Long story short, Ellen Page is not gay. I am not gay. Nobody is gay. You can identify as gay. You can be attracted to the same gender, or the opposite gender, or both, or other genders.
But in this world that God made, you are not gay. You are not straight. You are you, a soul, loved by God, made to represent His image in a unique way that only you can.

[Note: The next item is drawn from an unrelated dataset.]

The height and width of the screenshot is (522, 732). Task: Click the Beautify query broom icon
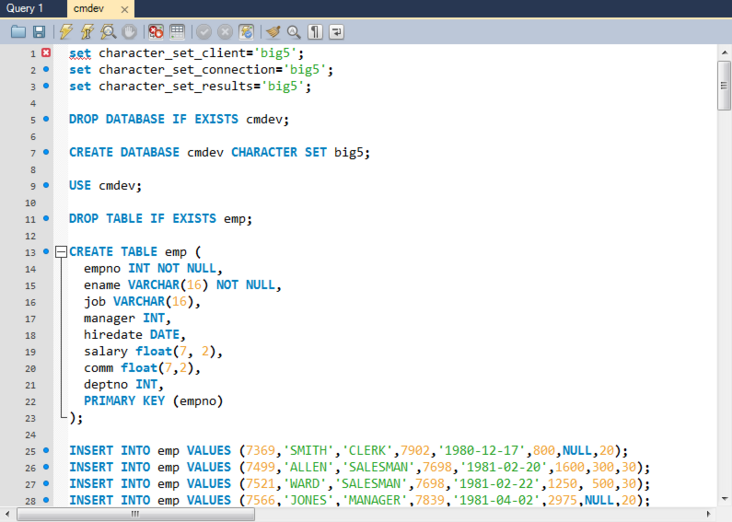[x=273, y=32]
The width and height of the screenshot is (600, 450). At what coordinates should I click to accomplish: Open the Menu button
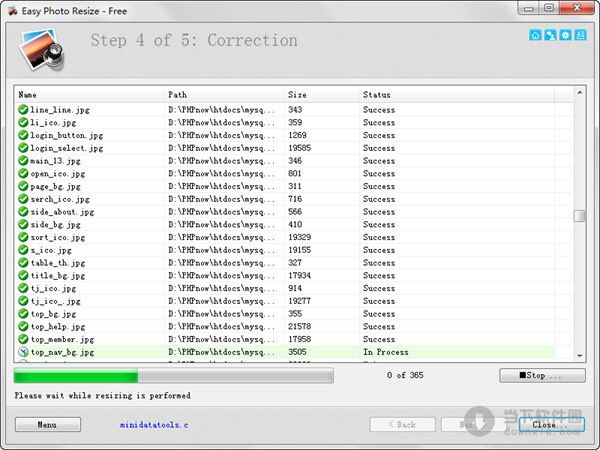click(47, 424)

Ellen, if you’re reading this, or if you know at all what I’m talking about, please just do me a solid and hear me out:
You are LOVED by God, you are ACCEPTED by God, you are FORGIVEN by God, and you are KNOWN by God. You are more than the sum of your feelings. You are more than the sum of your mistakes, or even your good deeds. Your very heart is loved completely by God, and He wants you to REST in the assurance that you are SAFE with him!!! And if you give him the change, He will walk with you throughout your life, and bring you VICTORY over the confusion, the lies, the loneliness, and everything that so desperately wants to pull you away from the ONE person who can completely fulfill all of your needs, wants, and desires… and so much more.
“If you’re still in, I’m still in.”
You just call My name.
Sidenote: The blog of which I speak in this post is one of the driving reasons I started my own blog in the first place. I started this blog my freshman year of college.